Until we brought in GSM-R, the way that a train driver would report an accident was to stop the train, get off, walk along the track, find a signal phone, ring up, and say “Guess where I am. I think I’m somewhere so many chains from such and such a mile post”. You think, “Really! It can’t be like that, can it?” So the railway has survived on tried and true technologies and a failsafe, fingers crossed, system for a long, long time. And unlike every other infrastructure in this country, it’s growing at a dramatically high rate.

So you sat down on day one having landed in this hugely complex business. How on earth did you decide what you needed to do first?

There was absolutely no point in trying to second guess our experts in the industry or, for that matter, in our suppliers and our train operating companies.

No, the first thing I did was to listen for the first three or four months. I had that white flip chart over there and I just had people come and sit and talk to me for an hour. I would sit here and listen, and whenever they said something I would scribble it up on the board and ask them. “Is this what you’re saying?” All I was trying to do was listen and translate what they were saying, trying to understand where there were common threads.

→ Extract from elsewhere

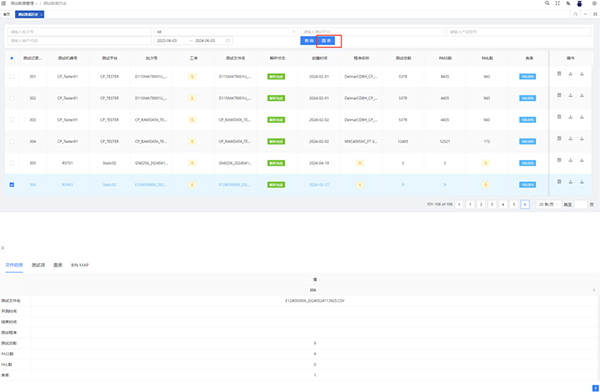This screenshot has width=600, height=392.
Task: Click the page jump input field
Action: pos(580,204)
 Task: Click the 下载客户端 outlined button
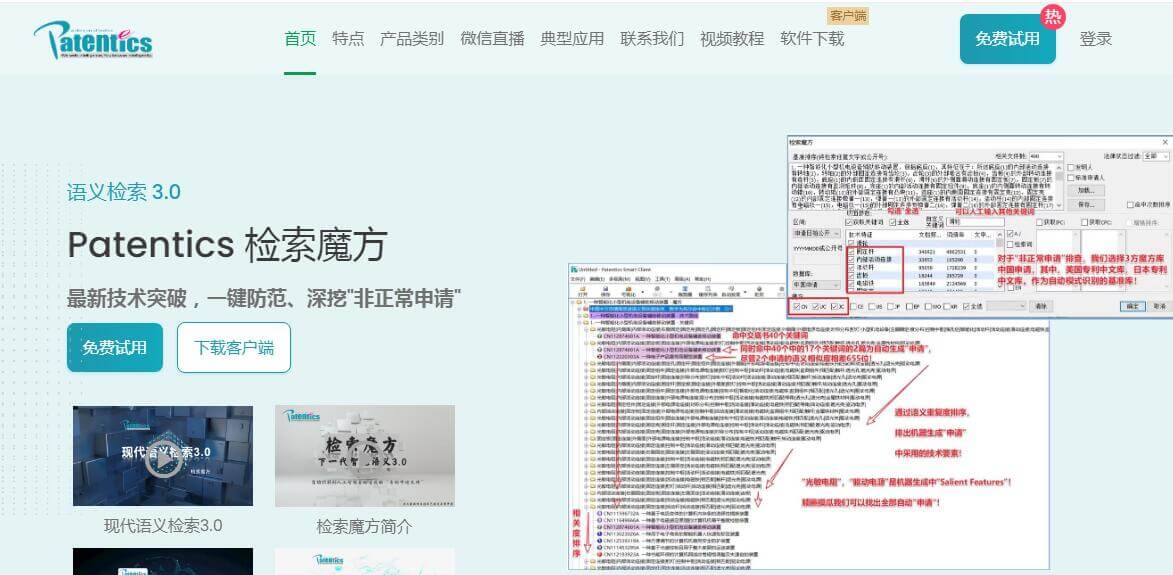pos(234,348)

And from that I eventually came down to the conclusion it’s about getting more productivity out of our industry and our organisation, and the only way we can do that is to take away the conflict ridden system to try and create more joined up-thinking.

We have got to try and overcome the fragmentation by getting people to work together. So let’s combine everything at route level and take away the barriers.

The next obvious thing was setting up alliances. Rather than fighting with each other, let’s try working at other things that make us stronger because ultimately the public really doesn’t give a damn about all these different, complicated companies. They don’t see the fragmentation, they just see frustration.

Does the greater world, then, see you as a maintainer of Victorian infrastructure rather than a builder of new railways?

Perhaps they do, but the irony is that every year we do two and a half billion pounds of new work, enhancements, rather than just maintaining and renewals. So although we do a huge amount of new work, people just don’t see it.

I’m amazed at the complexity of the work we are doing. I mean, changing over an existing signalling control system, like we are just doing at Western for example, on a very densely used operational railway – one of the most densely used railway networks in Europe – is an incredibly complex thing to do.

But reliability must be almost your top priority isn’t it?

I think it was day three after I arrived when I went to a Select Committee and I said there is a trade-off between capacity and performance. That was said intuitively, but now the industry accepts the principle.

The more and more trains you put on the tracks will ultimately affect performance. I am quite convinced of that and we have had one or two international experts who have come in and looked at our routes, modelled them and come to the same conclusion. There is not enough resilience in the timetables. Some of these timetables are now so old they’ve lost their value and therefore they need to be re- planned.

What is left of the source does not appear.